E la stessa ipocrisia si può notare da parte degli zelanti moralisti che levano alte strida e si stracciano le vesti davanti al fenomeno della pedofilia, ma non trovano affatto strano che ci siano dei genitori, e specialmente delle mamme, che, per pura vanità e per irresponsabile ambizione, spingono i figli e le figliolette a esibirsi su cataloghi di moda, magari in abbigliamento estremamente ridotto e in pose decisamente provocanti, senza curarsi degli appetiti sessuali che, in tal modo, vengono deliberatamente stimolati nel pubblico adulto, specie maschile.
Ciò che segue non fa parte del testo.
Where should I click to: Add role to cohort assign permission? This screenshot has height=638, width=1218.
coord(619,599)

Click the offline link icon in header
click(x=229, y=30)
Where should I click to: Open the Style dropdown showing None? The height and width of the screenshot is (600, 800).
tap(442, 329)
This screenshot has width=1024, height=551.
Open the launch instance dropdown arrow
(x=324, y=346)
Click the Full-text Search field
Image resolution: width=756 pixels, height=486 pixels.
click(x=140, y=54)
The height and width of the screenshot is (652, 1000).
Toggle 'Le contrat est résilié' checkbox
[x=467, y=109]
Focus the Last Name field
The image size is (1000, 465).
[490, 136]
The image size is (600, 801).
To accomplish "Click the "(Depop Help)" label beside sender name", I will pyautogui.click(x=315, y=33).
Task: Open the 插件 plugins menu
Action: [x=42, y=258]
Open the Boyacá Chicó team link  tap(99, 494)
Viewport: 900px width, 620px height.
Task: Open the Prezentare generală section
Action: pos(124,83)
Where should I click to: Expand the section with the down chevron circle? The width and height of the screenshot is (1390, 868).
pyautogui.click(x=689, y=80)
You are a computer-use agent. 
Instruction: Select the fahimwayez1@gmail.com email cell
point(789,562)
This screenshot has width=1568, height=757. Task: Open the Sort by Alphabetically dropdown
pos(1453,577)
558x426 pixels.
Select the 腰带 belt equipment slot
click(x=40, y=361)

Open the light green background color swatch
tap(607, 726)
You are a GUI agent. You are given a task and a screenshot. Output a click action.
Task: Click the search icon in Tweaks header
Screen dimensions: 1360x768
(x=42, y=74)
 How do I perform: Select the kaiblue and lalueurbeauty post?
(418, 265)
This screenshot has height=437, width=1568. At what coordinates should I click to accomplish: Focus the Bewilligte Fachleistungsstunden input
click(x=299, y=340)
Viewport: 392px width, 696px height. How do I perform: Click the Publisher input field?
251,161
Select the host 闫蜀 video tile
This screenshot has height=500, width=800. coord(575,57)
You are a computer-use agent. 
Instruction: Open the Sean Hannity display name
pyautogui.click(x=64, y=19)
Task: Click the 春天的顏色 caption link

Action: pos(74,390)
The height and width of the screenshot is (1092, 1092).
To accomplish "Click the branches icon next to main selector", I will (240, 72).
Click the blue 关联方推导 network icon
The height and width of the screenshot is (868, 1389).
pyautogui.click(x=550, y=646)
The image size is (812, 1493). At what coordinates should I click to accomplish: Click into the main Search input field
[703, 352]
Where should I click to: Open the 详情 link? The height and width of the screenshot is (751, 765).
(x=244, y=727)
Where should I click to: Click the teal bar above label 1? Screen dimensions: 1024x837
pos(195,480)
Quanto, poi, alle accese femministe e ai loro sostenitori maschi, che urlano di sdegno davanti alle mutilazioni genitali femminili praticate presso alcune società musulmane del Nord Africa e del Medio Oriente, anch’essi sarebbero più credibili e, francamente, meno ridicoli, se avessero la bontà di ricordarsi che nessun paradigma cultuale ha il “diritto” di giudicarne un altro e che, dall’esterno, non esistono criteri per decidere cosa sia “giusto” o “sbagliato” negli usi di culture differenti dalla propria: in culture, per esempio, che non hanno conosciuto né Locke e l’idea dei diritti naturali dell’individuo, né Rousseau e il concetto della sovranità popolare, né, tanto meno, il femminismo e la sua convinzione che tutte le differenza di genere siano il risultato di un bieco disegno di dominio maschilista, portato avanti per secoli e millenni.
(Un altro discorso va fatto allorché una mamma somala, ad esempio, porta sua figlia in ospedale per problemi alle vie urinarie e il medico italiano, o francese, o tedesco, scoprano che la bambina è stata infibulata e che tale dovrà restare fino alla data del matrimonio, a discrezione del futuro marito: questa è una faccenda che riguarda la NOSTRA cultura e le NOSTRE leggi e, pertanto, abbiamo tutto il diritto di intervenire nel senso che esse ci indicano, senza possibili ambiguità.)
Perciò, signore femministe e signori e signorini che recitate il ruolo dei loro cavalier serventi, risparmiateci la commedia della vostra indignazione, del vostro perbenismo, del vostro progressismo bene intenzionato: perché si dice che l’Inferno sia lastricato di buone intenzioni e voi certo ne avete molte, per non dire un po’ troppe.
In fondo, il vizio della cultura femminista è il medesimo di tutte le culture rivoluzionarie, nel senso tradizionale del termine: quello di voler migliorare il mondo portando la ricetta della felicità agli altri, ma senza essere capaci di alcun cambiamento nella sfera personale, anzi, perfino ignorando il proprio Sé e la propria verità più profonda.
La ricerca della felicità è una cosa troppo seria perché possano farsene carico i rivoluzionari, le femministe o, Dio ce ne scampi e liberi, gli psichiatri: è il compito personale di ognuno di noi.